Но он теперь возобновляет свою декламацию против чая, несмотря на величие или силу тех, у кого есть интерес или склонность поддерживать его. Я не знаю, о какой силе или величии он может мечтать. Только импортеры имеют интерес в его защите. Я уверен, они не велики, и я надеюсь, они не могущественны. Те, чья склонность ведет их продолжать эту практику, слишком многочисленны; но я верю, их сила такова, что журналист может бросить ей вызов без энтузиазма. Любовь к нашей стране, когда она поднимается до энтузиазма, есть двусмысленная и неопределенная добродетель: когда человек энтузиастичен, он перестает быть разумным; и когда он однажды отходит от разума, что он будет делать, кроме как пить кислый чай? Поскольку журналист, хотя и энтузиастически ревностен к своей стране, имеет, в отношении меньших вещей, спокойное счастье философского безразличия, я не могу доставить ему беспокойства, советуя ему ограничить даже любовь к своей стране должными пределами, чтобы она иногда не раздулась слишком высоко, не заполнила всю емкость его души и не оставила меньше места для любви к истине.
Ничего теперь не остается, кроме как мне пересмотреть свои позиции относительно воспитательного дома. Что я объявил в прошлом месяце, я объявляю сейчас, еще раз, что я не нашел ни одного из детей, который, казалось бы, слышал катехизис. Спрашивается, как я бродил и как я экзаменовал. Есть, несомненно, тонкость в вопросе; я не знаю хорошо, как ответить на него. К счастью, я бродил не один; я сопровождал некоторых дам с другим джентльменом, которые все слышали и помогали расследованию с равным горем и негодованием. Я не скрывал своих наблюдений. Уведомление об этом постыдном дефекте было дано вскоре после, по моей просьбе, одному из высочайших имен общества. Это, мне теперь говорят, невероятно; но, поскольку это правда, а прошлое вне человеческой власти, самая важная корпорация не может сделать это ложным. Но почему это невероятно? Потому что в правилах больницы детям приказано учить основы религии. Приказы легко делаются, но они не исполняются сами собой. Они читают свой катехизис в установленное время под руководством способного учителя. Но этот способный учитель был, я думаю, не избран до прошлого февраля; а мой визит случился, если я не ошибаюсь, в ноябре. Дети были застенчивы, когда их допрашивал незнакомец. Это может быть правдой, но ту же застенчивость я не помню, чтобы она мешала им отвечать на другие вопросы; и я удивляюсь, почему дети, так привыкшие к новым зрителям, должны быть исключительно застенчивы.

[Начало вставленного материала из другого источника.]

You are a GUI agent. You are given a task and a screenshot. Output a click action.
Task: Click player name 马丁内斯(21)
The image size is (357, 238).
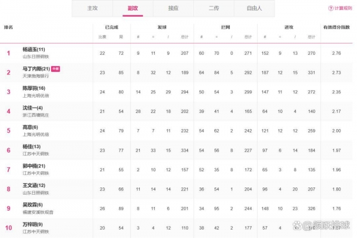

Мой оппонент, в первом абзаце, называет вывод, который я сделал из этой небрежности, поспешным заключением: к приличию этого выражения у меня не было возражений; но, когда он разогрелся в своем порыве, его энтузиазм начал искриться; и, в пылу своего постскриптума, он обвиняет мои утверждения и мои причины для их выдвижения в глупости и злобе. Его аргументация, будучи несколько энтузиастической, я не могу полностью понять, но она, кажется, стоит так: мои инсинуации глупы или злобны, поскольку я не знаю ни одного из управляющих больницы; ибо тот, кто не знает управляющих больницы, должен быть очень глупым или злобным.